The Anniversary I Forgot

 


Just the other day I wrote about my "hyster-versary" because I got an email reminder.  There was another anniversary on Sunday that I forgot about.  Actually, I didn't forget about it, I just didn't remember the day and comemorate it as I normally would, which makes me feel pretty crappy.

Last night I was watching tv in our bedroom (because that's where we have a/c and we needed a/c last night).  I landed on the final episode of Lost.  To get totally off topic for a moment (or more), Lost has got to be one of my favorite shows of all time.   I won't argue that it had a lot of flaws (and it did) and that there are still tons of questions out there, the show was incredibly moving.  It was storytelling at it's best; you couldn't help but get emotionally involved. I can go back and watch bits and pieces and just get swept away by it all.  It doesn't hurt that the actors were amazing as well, making you care about characters that normally you wouldn't give a second thought to.

Back on topic, I was watching this last episode and (if you haven't watched the show and want to here's where I'm going to spoil things so you may want to stop) and knew that Jack was going to die, but that all these wonderful characters were going to meet again in what I guess would be described as "the afterlife" and all the sudden it hit me, like the proverbial ton of bricks.  Sunday, June 2nd, had been the 12 anniversary of my brother's death.  I hadn't remembered.  I hadn't done anything.  And that made me feel awful.

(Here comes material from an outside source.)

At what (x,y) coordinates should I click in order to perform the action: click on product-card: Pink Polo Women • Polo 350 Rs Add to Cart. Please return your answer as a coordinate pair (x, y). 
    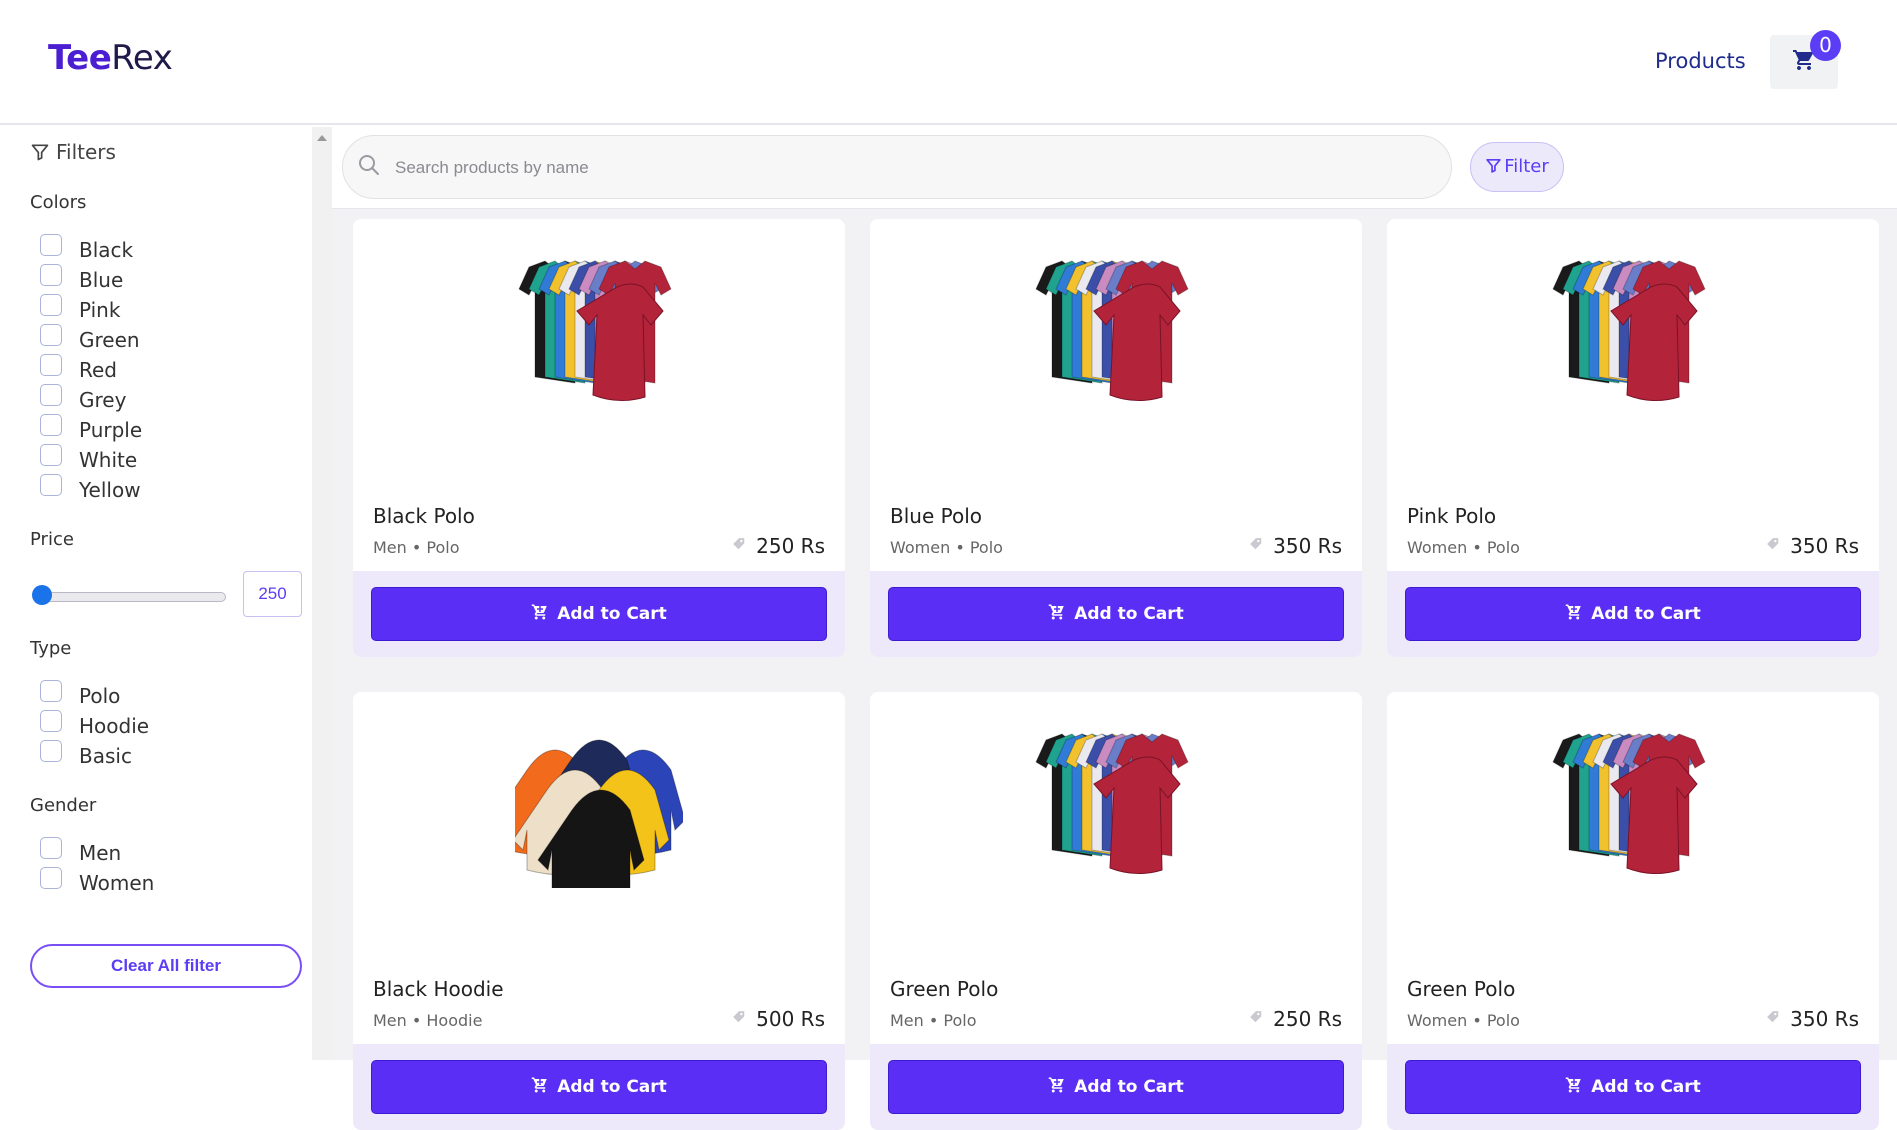
    Looking at the image, I should click on (1633, 438).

Perhaps I should have cut myself some slack.  Four years after his passing, my mother had forgotten.  (https://bfthsboringblog.blogspot.com/2018/06/not-remembering.html)  Again, it's  not that we had forgotten my brother, it's just that the date crept up on us and then it was gone.

I KNEW the date was coming.  I've been thinking about my brother a lot.  However, the actual day came and went and it never crossed my mind.  So I didn't go to the cemetary like I used to.  (It used to be so easy because the cemetary was on my way to work...now I don't drive to that office.)  But I have never felt peace at any cemetary like some people do.  (I know my son does.)    I don't go to "see" my brother, or my grandparents, or my parents.  While the place is lovely, I'm not connected there.

Where am I connected with my brother?  Maybe a little bit at the shore (although that is more of where I "feel" and reflect about my parents).   As a kid my brother loved the beach.  His hair would get bleached blonde.   (So would mine, but his more so).  It was the result of his impending summer birth that we started going to the NJ shore instead of Cape Cod.  So I guess, in way, he is responsible for the family's home at the shore and the summers that we spent there starting in July 1972.  (Even though he wasn't born yet!)


 He loved DisneyWorld.  (I'm glad that I got to be the official "chauffeur" to and from the airport a couple of times.)  He loved to cook and eat!

As a child, I'd say he was a scamp.  As an adult his personality was larger than life.  He was larger than life. Once you knew him, you would never forget him.

I, of course, never will.  I may not remember the anniversary of his death, but I will always remember his birthday, the life he led and our all too brief time together.